Prüfen Sie, ob die folgenden Aussagen mit der Rezension zum Album „Unter der Stadt“ übereinstimmen, und antworten Sie jeweils mit Ja oder Nein samt den entscheidenden Worten der Rezension als genauem Zitat. (a) Früher wurden Svens Texte von wohltuenden Synthieklängen begleitet. (b) Mit dem neuen Album wird Sven weniger experimentell. (c) Die geschminkte Ratte auf dem Cover steht unter anderem für Sven selbst.

> Textauszug
*-*-*

REBENTISCH "Unter der Stadt" (Elektro Wave / Experimental-Wave)
(Danse Macabre/afmusic/ALIVE)

Der gute Sven führt uns mit seinem neuen Album erneut in die Abgründe der menschlichen Seelen. Aber er ändert sich, er wird experimenteller. Waren früher seine Texte noch von wohltuenden Synthieklängen begleitet, existiert heuer nur ein absolut bedrohlicher, kalter Moloch. Konnte man früher, selbst bei diesen Texten, noch einen musikalischen Hoffnungsschimmer entdecken, ist heute nur noch eine brach liegende unterkühlte Schwere des Industrials vernehmbar. Wohl niemals war eine derartige Depressivität erkennbar. Wie Sven singt, wie unterkühlt die Elektronik als Begleiter funktioniert, würde ich hier ganz klar von der musikalischen Rasierklinge für Suizidale sprechen. Wo früher noch irgendwo eine Hoffnung, ein Licht existierte, ist heuer nur eine extrem bedrückende Stimmungslage. Selbst die homoerotischen Liebeslieder besitzen im Mark die Träne der Traurigkeit.

Sven agiert konträr zur aktuellen Musik, Gott sei Dank schert er sich einen Scheiß um irgendwelche Meriten. Er macht das was sein Herz, sein Geist und seine Seele musikalisch und textlich verarbeiten (muß) kann. Heraus kommt eine Musik, deren Kälte einen isländischen Vulkan löschen könnte, mit der Wärme, die dezent zwischen den Zeilen aktiv wird, die gleiche Erderuptur aber auch wieder auslösen kann. Machen wir uns nichts vor, Sven wird seine Musik weder gewinnbringend, noch charakterverändernd in das Volk schmeißen. Dafür wären Texte und Musik aber auch viel zu schade.

Es ist ein wahnsinnig persönliches Album. Titel und Cover sind hier nicht wahllos gewählt. Wer mal ein wenig in die Seele von Sven blicken durfte, versteht einiges. Die geschminkte Ratte auf dem Cover ist auf der einen Seite Sven selbst, auf der anderen Seite das einzige Lebewesen, zu dem er vertrauen fand.

*-*-*

> Datenabschnitt
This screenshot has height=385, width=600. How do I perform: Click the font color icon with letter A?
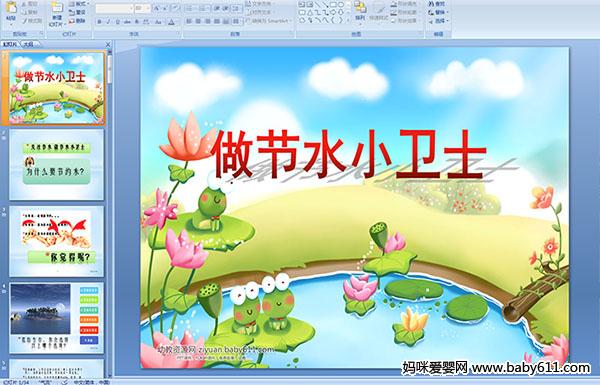(171, 22)
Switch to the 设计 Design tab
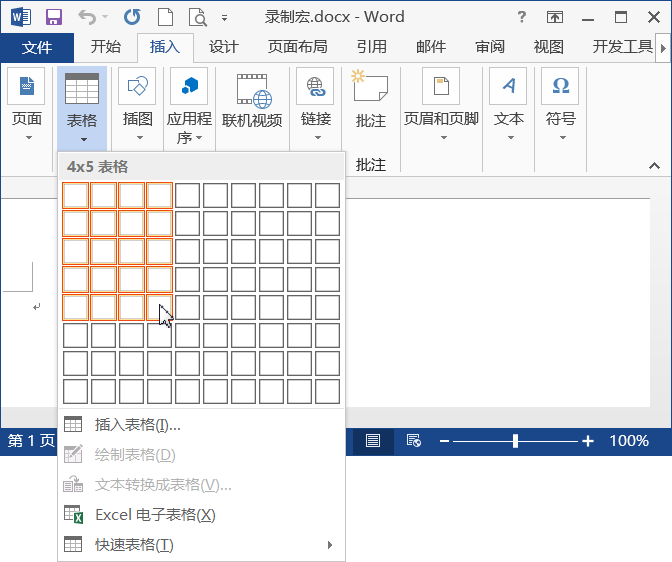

*-*-*

> Ergebnis
(a) Ja: „Waren früher seine Texte noch von wohltuenden Synthieklängen begleitet“
(b) Nein: „Aber er ändert sich, er wird experimenteller.“
(c) Ja: „Die geschminkte Ratte auf dem Cover ist auf der einen Seite Sven selbst“